Instructions for the task -> Please copy the data exactly as it stands, minus the images.

= = = =

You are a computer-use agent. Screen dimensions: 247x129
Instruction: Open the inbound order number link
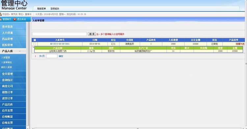pyautogui.click(x=60, y=44)
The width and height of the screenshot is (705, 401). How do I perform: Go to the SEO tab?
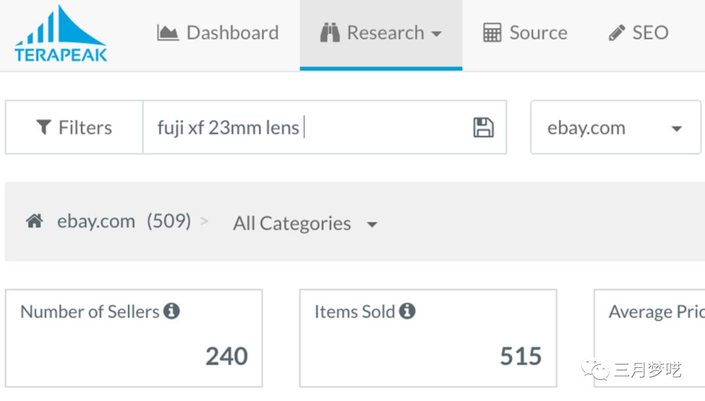coord(650,33)
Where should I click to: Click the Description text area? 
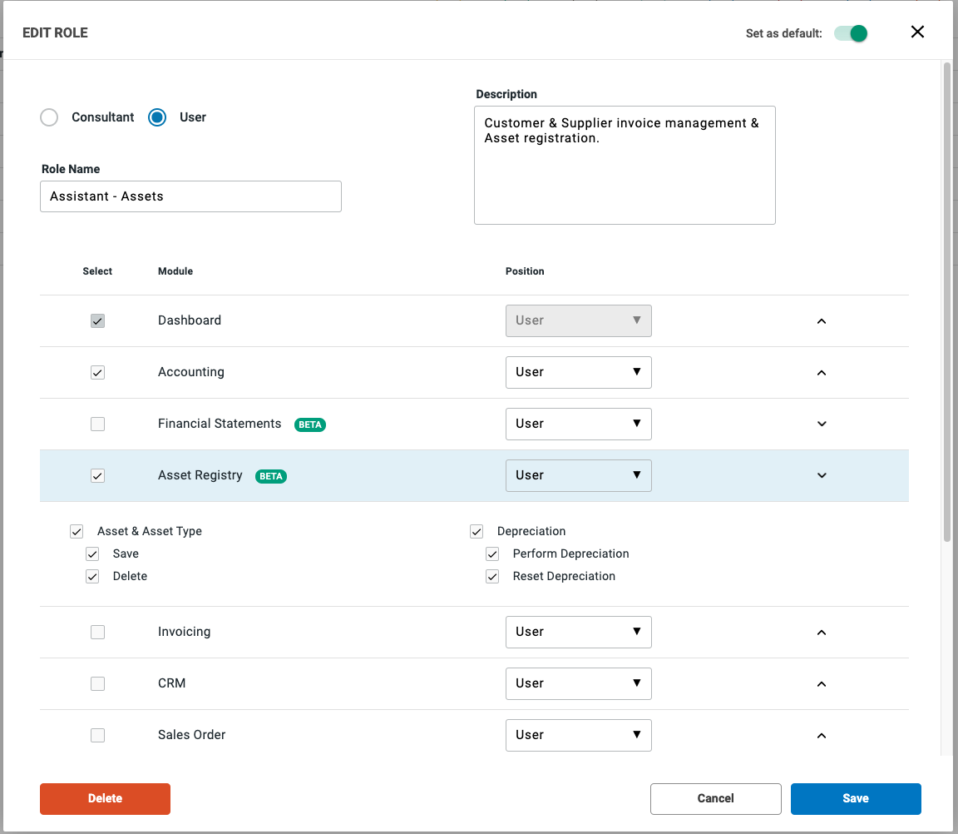tap(625, 165)
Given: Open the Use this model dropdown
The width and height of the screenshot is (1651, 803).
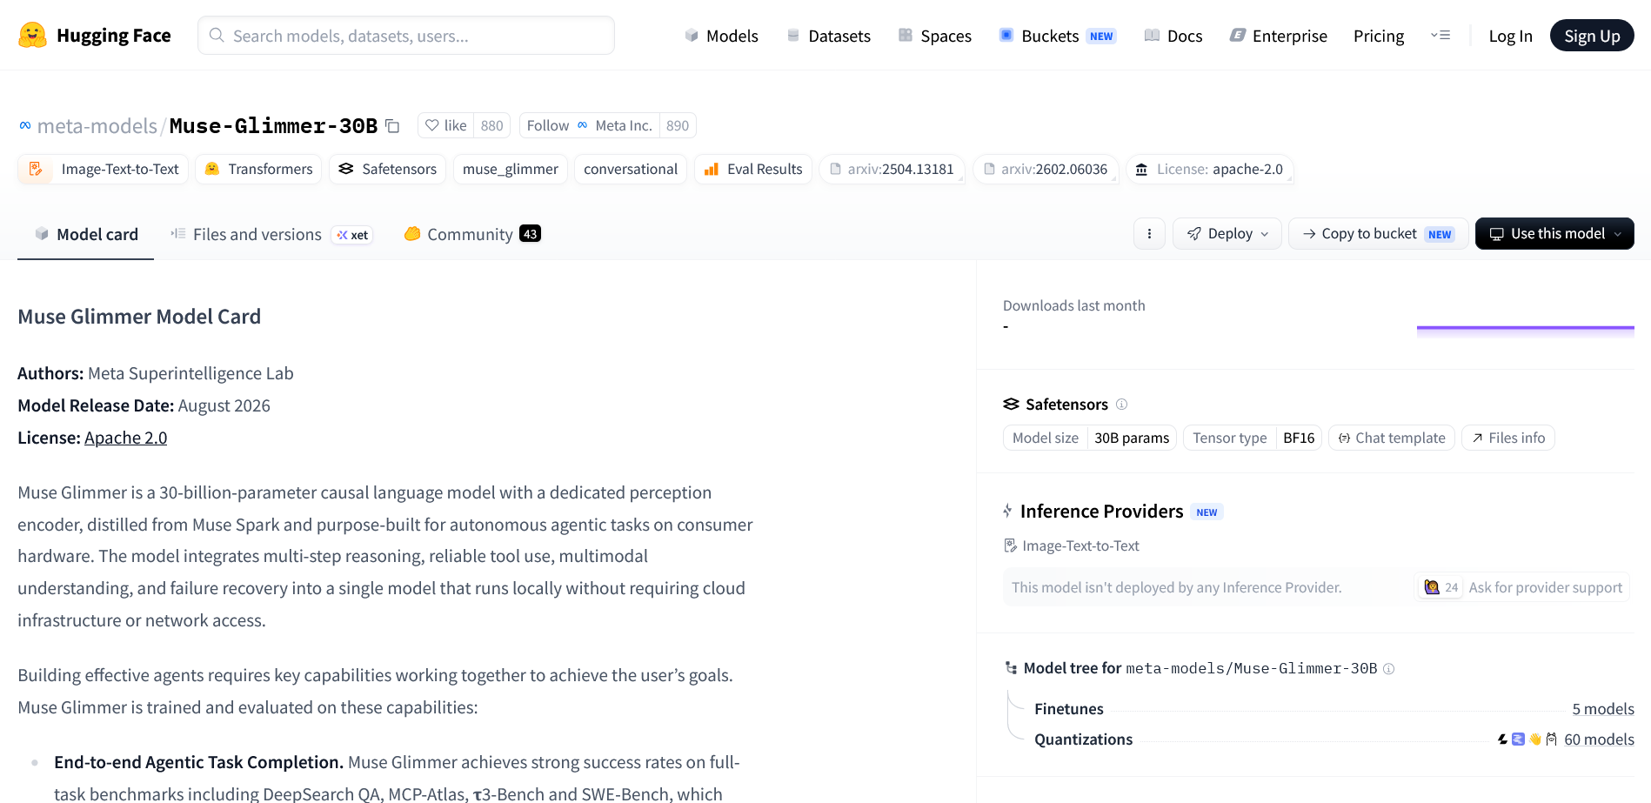Looking at the screenshot, I should (1554, 233).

= = = =

Answer area ->
You are a computer-use agent. Screen dimensions: 247x129
Instruction: Open the inbound order number link
pyautogui.click(x=60, y=44)
The width and height of the screenshot is (705, 401). How do I perform: Go to the SEO tab?
coord(650,33)
Where should I click to: Click the Description text area? 
tap(625, 165)
Given: Open the Use this model dropdown
The width and height of the screenshot is (1651, 803).
Looking at the screenshot, I should (1554, 233).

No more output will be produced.